Since I was in a manic phase and couldn't keep myself from trying to do
everything, I couldn't resist dropping my other projects to finish the text
and print the book. This set back binding on Home. I spent most of
the last week getting this and several commercial books bound and
shipped. Each day that passed left me less time for sleep, and I got none
during the last three days of virtual non-stop binding.
During the summer, we made several side trips outside our regular rhythm
of spending a week or so in Jeffersonville and an equal amount of time in
New York City. One was to Toby and Miriam's summer cottage on Cape
Cod. Toby had built a small studio behind the cottage. If the cottage
wasn't serene enough, the studio was more so: quiet, surrounded by sand
dunes, a little, well-ordered world unto itself. Toby had a license to take
clams from the area. George Economou, who had a cottage up the Cape
with his wife, Rochelle Owens, had a permit to take oysters. The two
licenses allowed a diet of plentiful shellfish, and let us engage in the
leisurely and almost meditative process of hunting for them. Miriam set a
truly elegant table, whether for a modest meal or something more
elaborate. I remember particularly eating clams outside at evening, when
the blues, grays, and purples of the setting sun matched the dishes she got
out for the occasion. The serenity, courtesy, and pleasant leisure of this
place suggests the home source for some of the qualities most salient in
Toby's poetry, and how he could bring it into the hypercharged and at
times raucous environments of the lower east side cafes or the midwestern
venues I set up for his readings.
In 1973, Toby had visited me in Milwaukee with the ms. of his first novel.

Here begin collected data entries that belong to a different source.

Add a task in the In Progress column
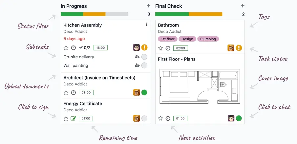 148,6
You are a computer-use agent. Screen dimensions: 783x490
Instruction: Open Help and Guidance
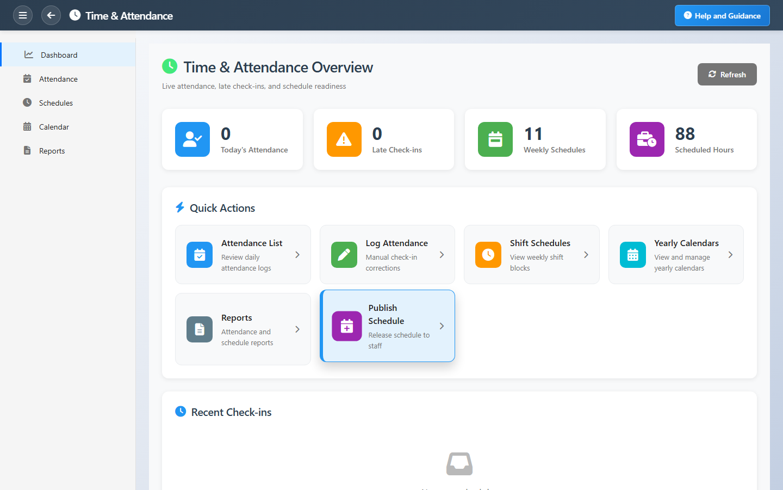(722, 16)
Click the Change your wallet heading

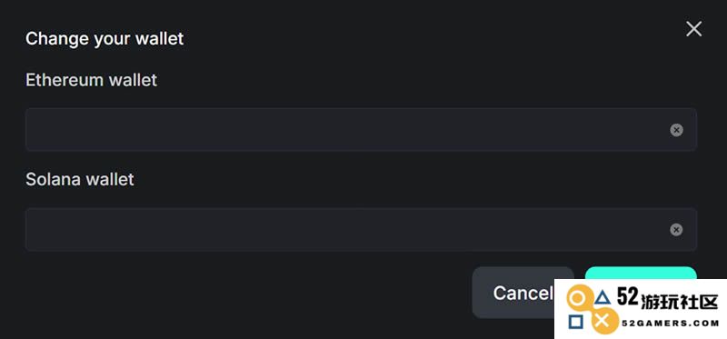pos(105,38)
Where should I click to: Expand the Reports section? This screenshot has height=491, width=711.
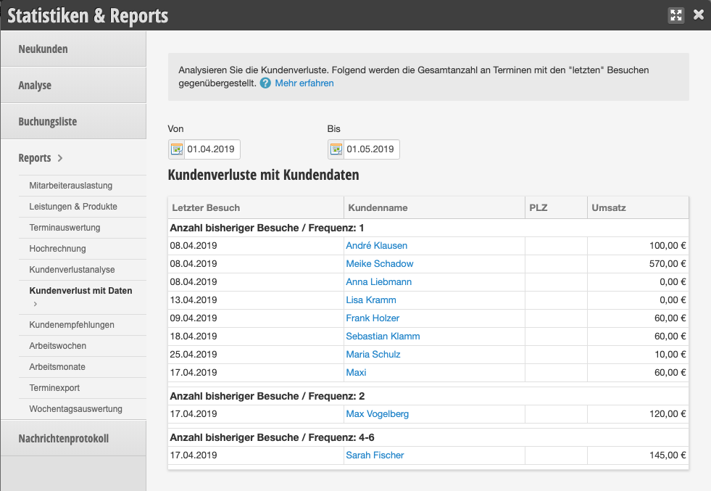click(x=41, y=158)
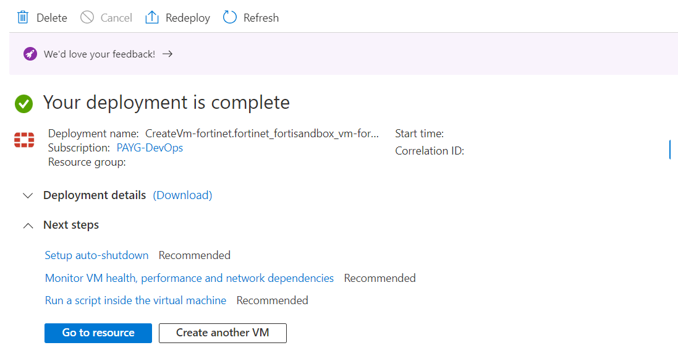Click the arrow next to feedback message
The height and width of the screenshot is (353, 678).
[167, 54]
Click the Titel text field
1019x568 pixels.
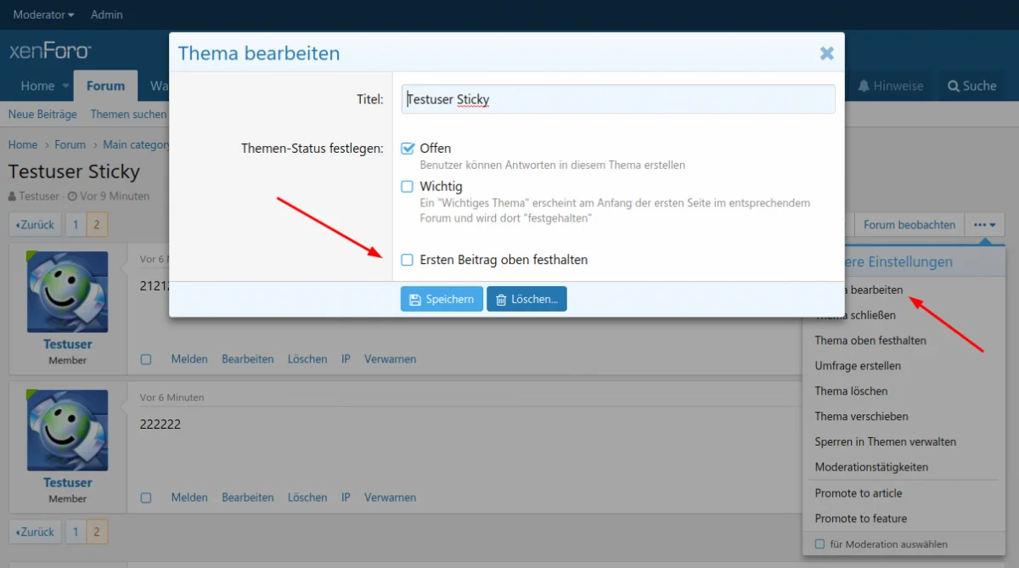point(618,99)
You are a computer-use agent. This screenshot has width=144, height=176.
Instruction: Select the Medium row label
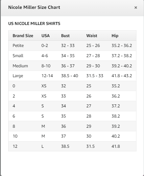tap(20, 66)
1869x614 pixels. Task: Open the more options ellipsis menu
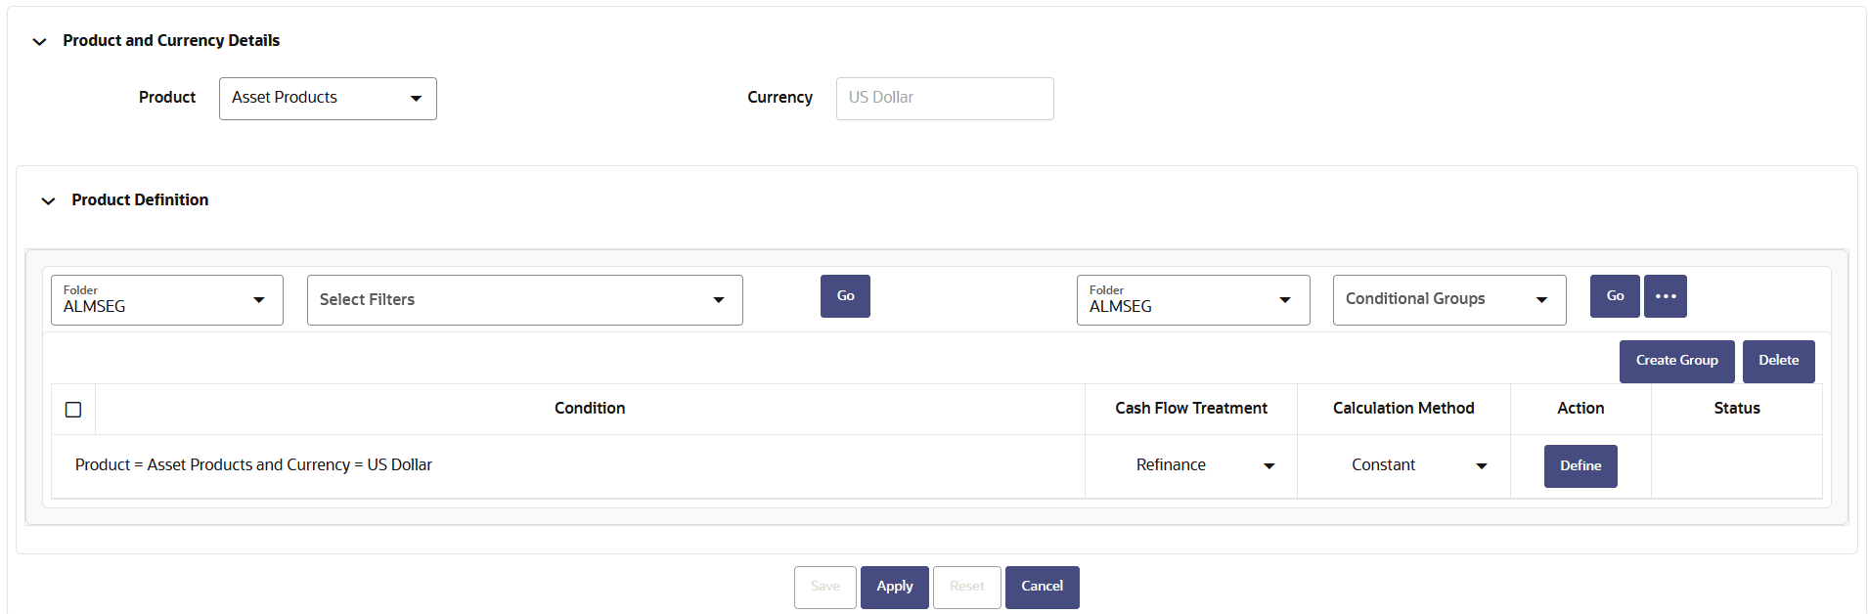point(1665,295)
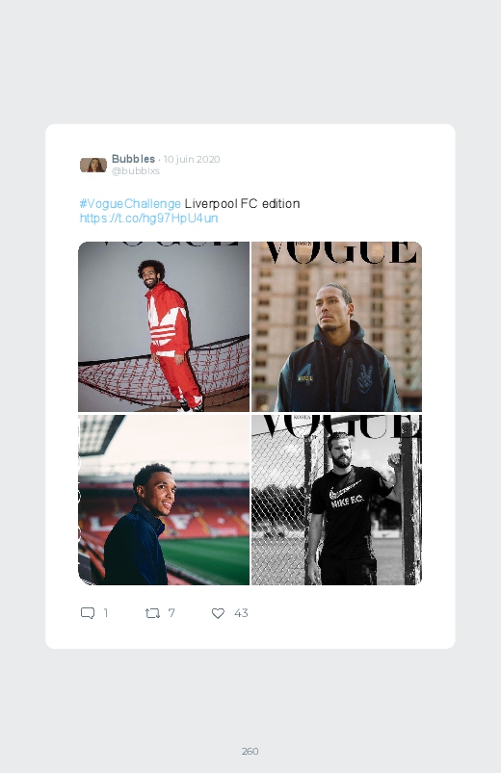The width and height of the screenshot is (501, 773).
Task: Click the Bubbles display name
Action: click(133, 159)
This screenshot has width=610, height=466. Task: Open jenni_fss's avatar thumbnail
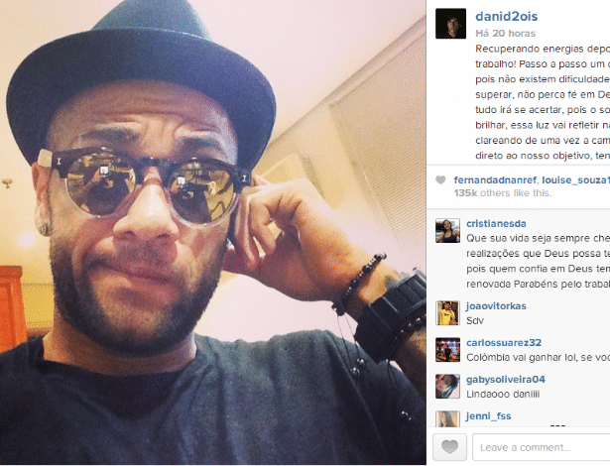tap(447, 419)
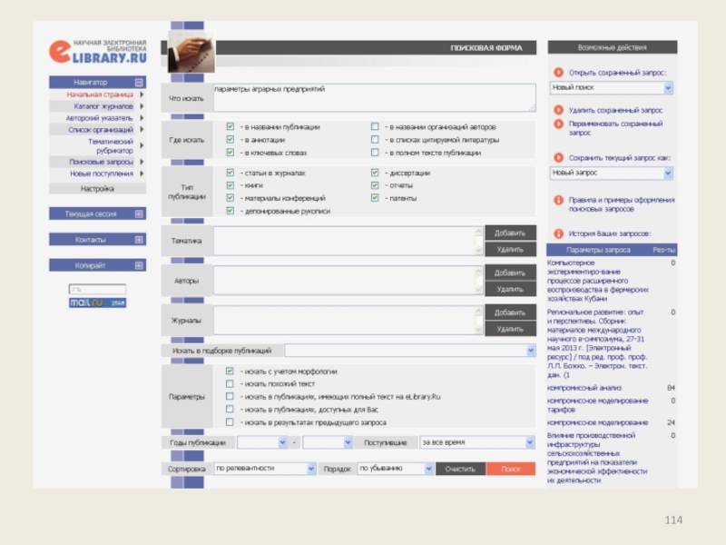Click the mail.ru rating badge

(x=97, y=302)
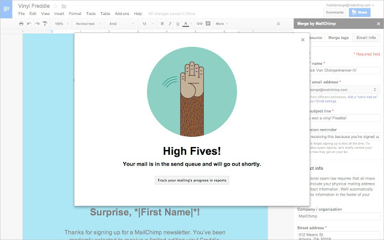
Task: Click Track your mailing's progress in reports
Action: pyautogui.click(x=191, y=180)
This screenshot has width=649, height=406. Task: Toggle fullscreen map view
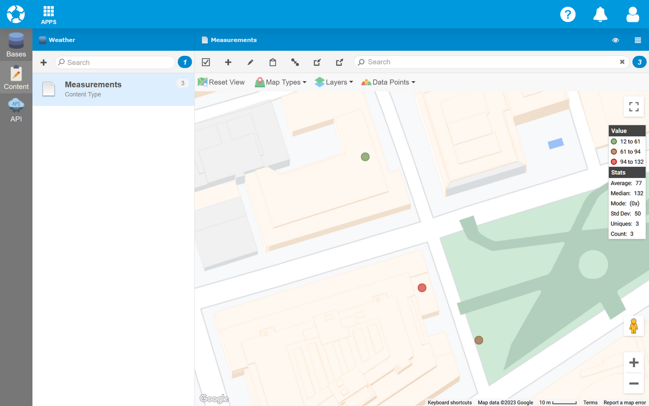633,107
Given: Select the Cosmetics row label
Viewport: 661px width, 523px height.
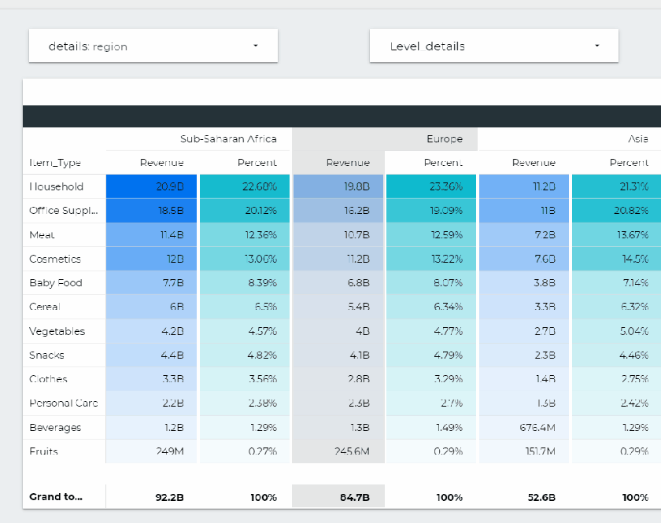Looking at the screenshot, I should 52,259.
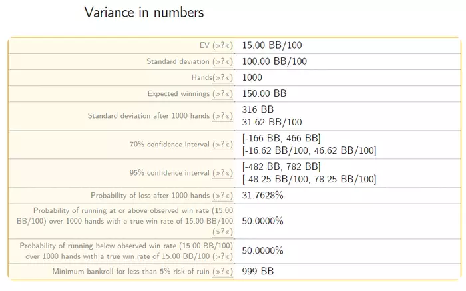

He had a contract for its publication through New Directions. He was in
the final polishing stages of work on the book, and we took turns reading
most of it aloud to each other, carrying some of the sense of cooperative
reading and peer commentary of the 1960s lower east side milieu into the process.
Toby became more interested and more dedicated to fiction during the
next five years. I published Aesthetics,
the last completed volume of his poems of this period,
in 1978. For a number of years after this, he occasionally added to his
Standards series, but had no new books for me to do while I still
ran the press in Milwaukee. Some of his work reappeared at my sites on
the web in the 90s.
Alternative publishing has always included difficulties. Producing and selling
Toby's books was not free of them. Still, this run of titles remains for
me a model of how book production can be most pleasant.